Segment Open
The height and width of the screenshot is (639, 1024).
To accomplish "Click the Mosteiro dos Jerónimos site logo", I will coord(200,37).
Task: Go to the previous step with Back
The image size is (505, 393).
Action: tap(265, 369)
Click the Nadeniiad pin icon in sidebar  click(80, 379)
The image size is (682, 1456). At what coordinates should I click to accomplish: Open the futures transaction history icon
Segment Closed
Segment Open
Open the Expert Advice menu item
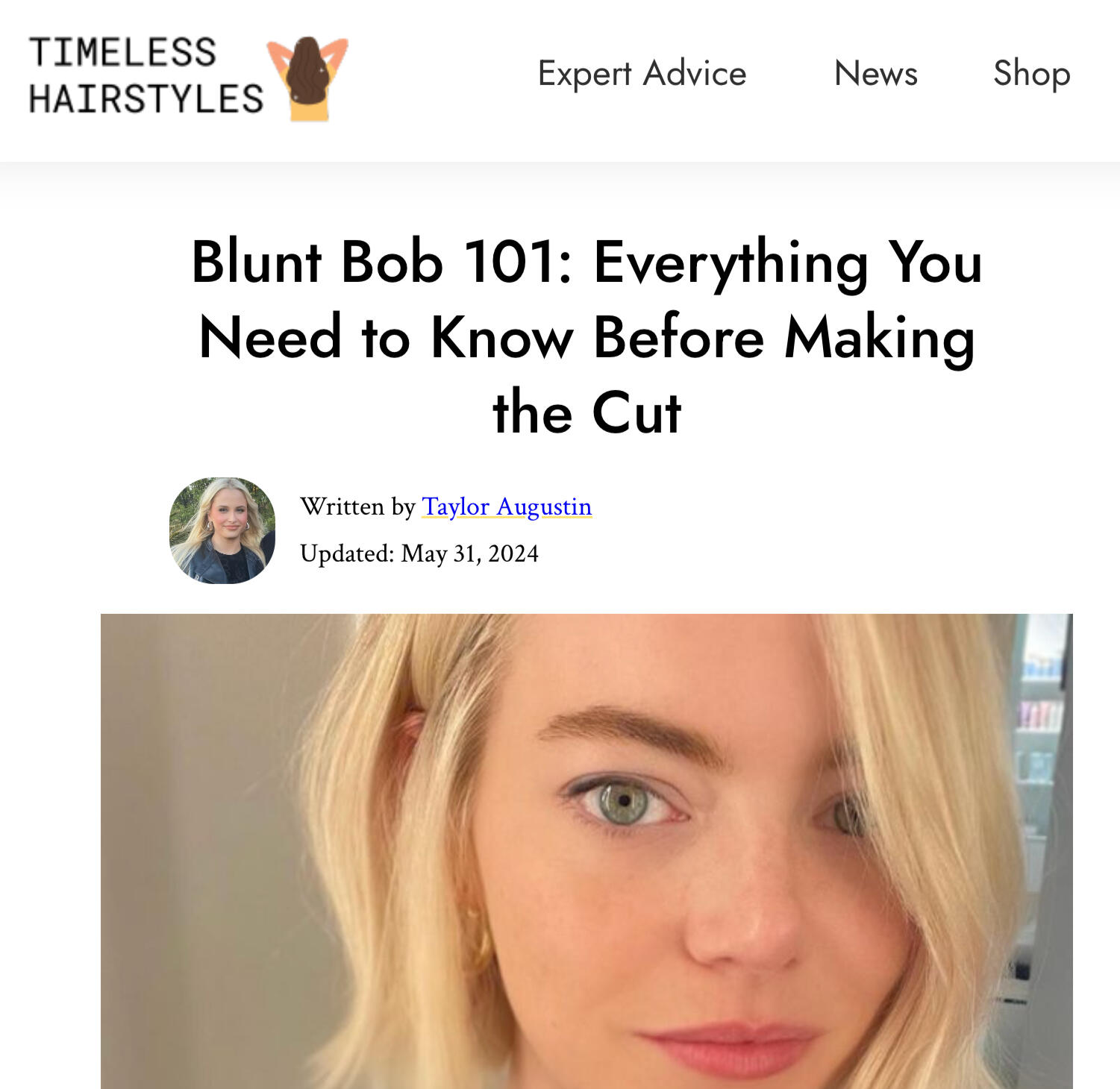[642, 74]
Segment Closed
Segment Open
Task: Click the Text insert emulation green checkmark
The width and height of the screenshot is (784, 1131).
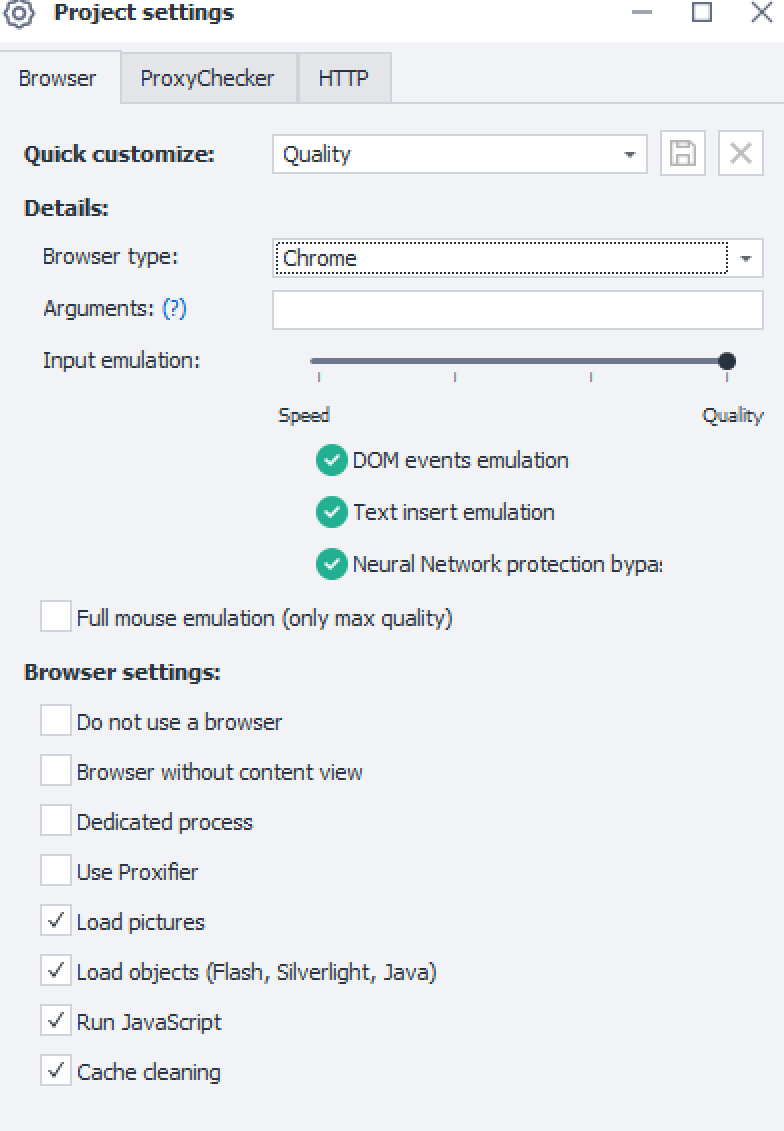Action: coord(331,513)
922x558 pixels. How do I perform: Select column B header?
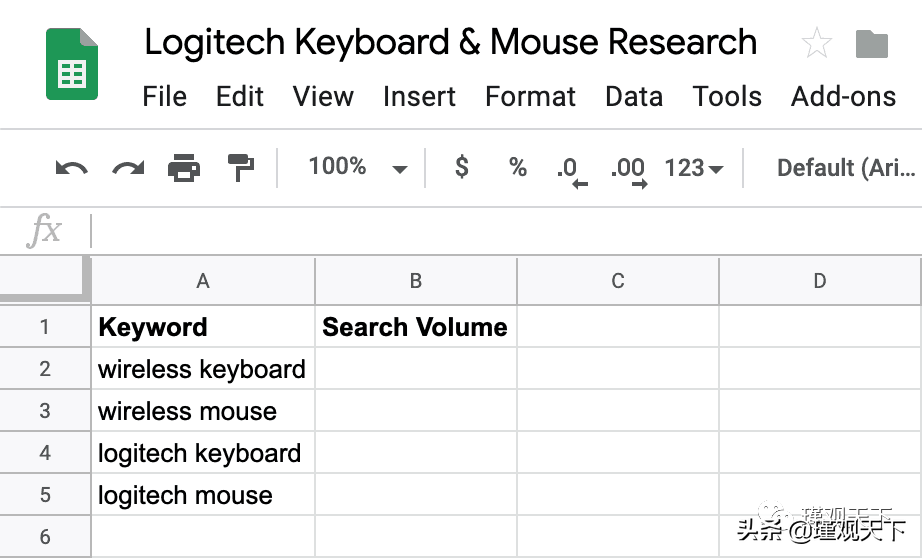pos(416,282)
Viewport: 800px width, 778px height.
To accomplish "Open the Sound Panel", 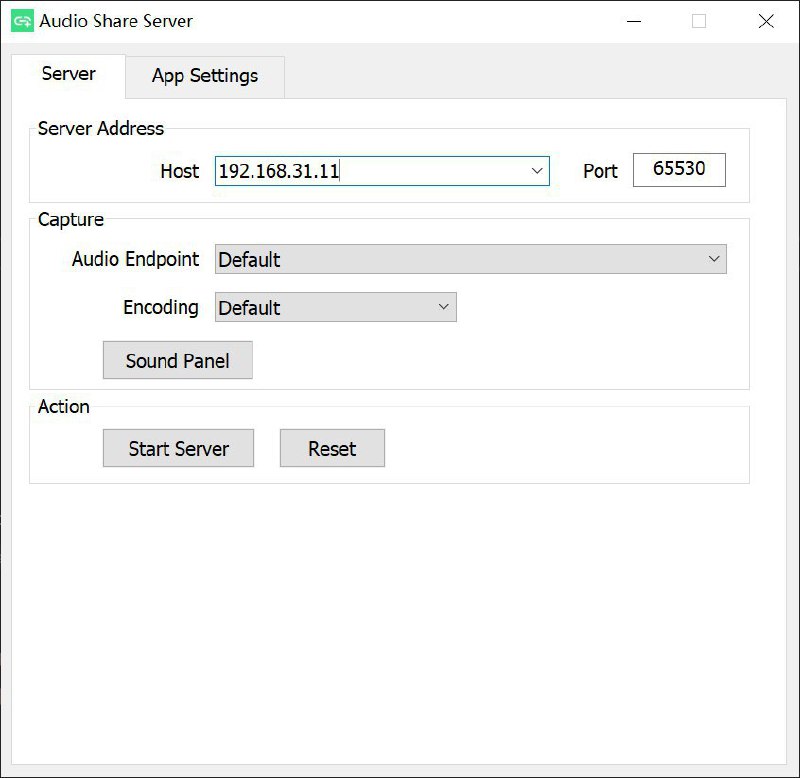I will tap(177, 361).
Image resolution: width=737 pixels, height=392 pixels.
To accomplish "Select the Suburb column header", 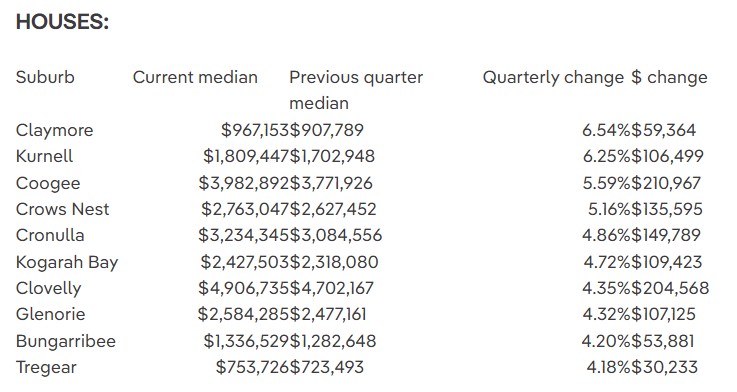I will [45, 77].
Segment Closed
### Action item
Copy out every line of the entries where the string "Task" shows up.

### Solution
Task: Go to the previous step with Back
Task: Click the Text insert emulation green checkmark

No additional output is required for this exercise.